* [TASK 1] List the seven metric fields that the OpenG2G documentation passage below says the result CSVs include.
* [TASK 2] Copy the stretch of the OpenG2G documentation passage below from "Writing Custom Components¶" through "Types and Generics.".
* [TASK 3] In the OpenG2G documentation passage below, why does the controller comparison favor OFO over the rule-based approach? Answer in one to three sentences.

Result CSVs written by the example scripts include a mode/case label plus the seven metric fields: violation_time_s, integral_violation_pu_s, worst_vmin, worst_vmax, mean_throughput_tps, integrated_throughput_tokens, itl_deadline_fraction (column ordering may differ between per-case and comparison CSVs). Voltage-only metrics give you grid operator quality; performance metrics give you DC operator quality. Examples like analyze_different_controllers.py show OFO wins on both axes simultaneously where rule-based keeps voltage in bounds but leaves throughput on the table.

See examples/offline/plotting.py for reusable plot functions used by the example scripts.

Writing Custom Components¶

OpenG2G is designed for extensibility. Subclass the abstract base classes to implement your own datacenter backends and controllers, or subclass an existing implementation to create a custom variant. For background on the type system and generics, see Architecture: State Types and Generics.

* [RECORDS SUPPLIED]
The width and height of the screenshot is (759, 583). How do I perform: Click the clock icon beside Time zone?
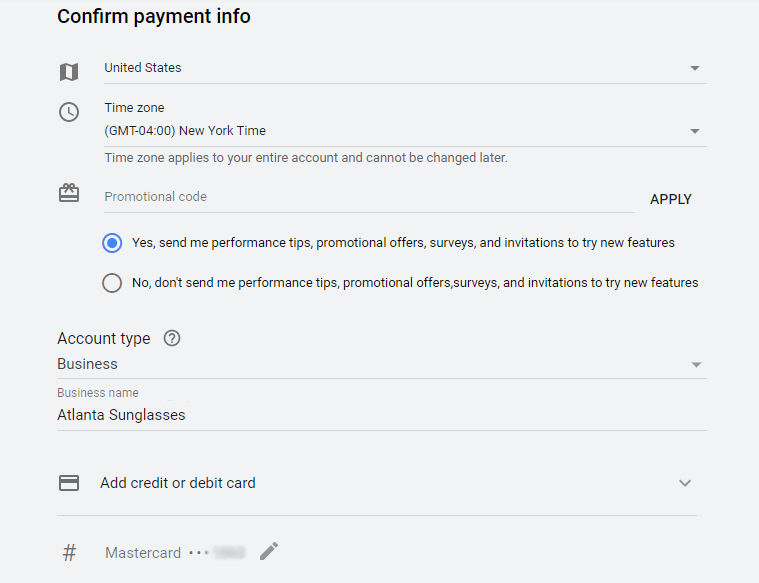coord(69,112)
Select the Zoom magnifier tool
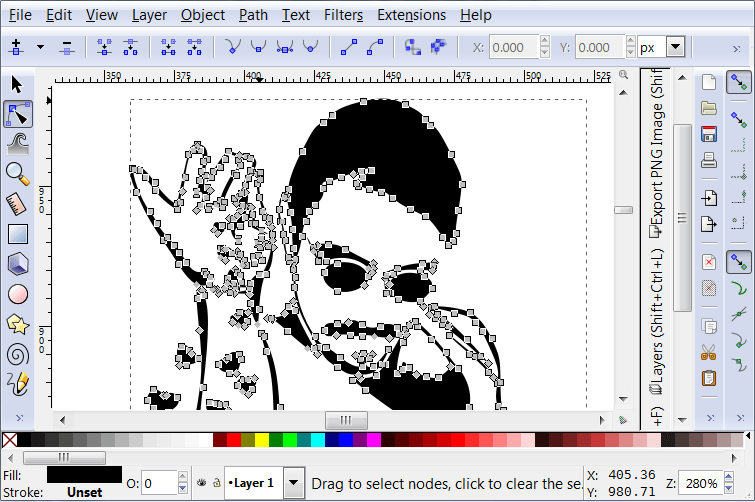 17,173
...
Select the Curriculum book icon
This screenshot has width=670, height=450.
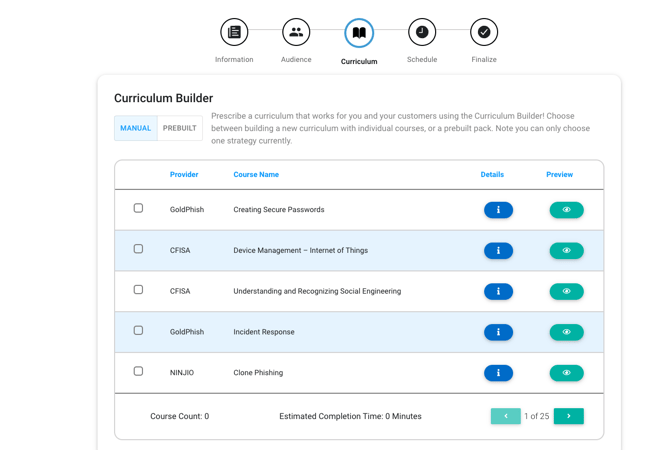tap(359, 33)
==
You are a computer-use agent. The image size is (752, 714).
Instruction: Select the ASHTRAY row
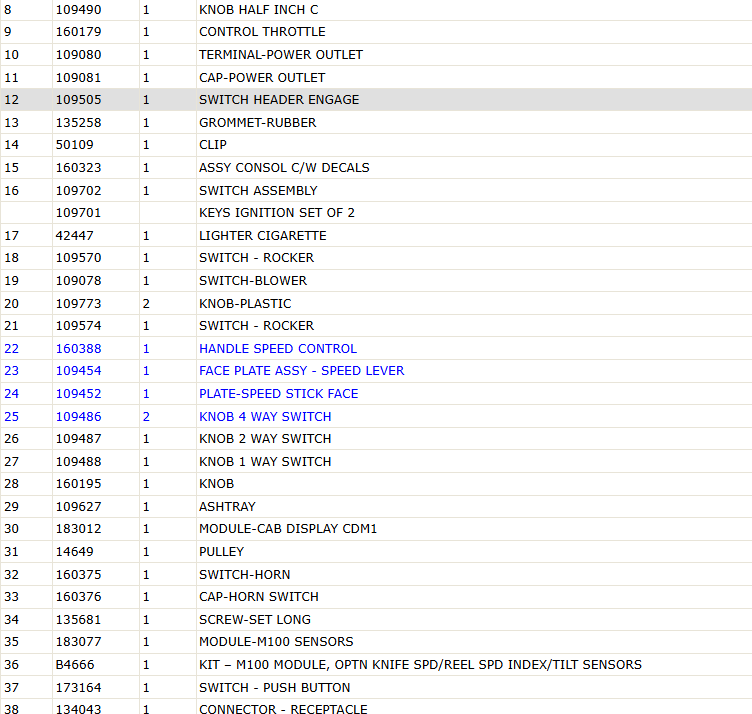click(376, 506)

* [EXERCISE RESPONSE 1]
violation_time_s
integral_violation_pu_s
worst_vmin
worst_vmax
mean_throughput_tps
integrated_throughput_tokens
itl_deadline_fraction

* [EXERCISE RESPONSE 2]
Writing Custom Components¶

OpenG2G is designed for extensibility. Subclass the abstract base classes to implement your own datacenter backends and controllers, or subclass an existing implementation to create a custom variant. For background on the type system and generics, see Architecture: State Types and Generics.

* [EXERCISE RESPONSE 3] OFO wins on both voltage quality and throughput at the same time. The rule-based approach keeps voltage in bounds but leaves throughput on the table.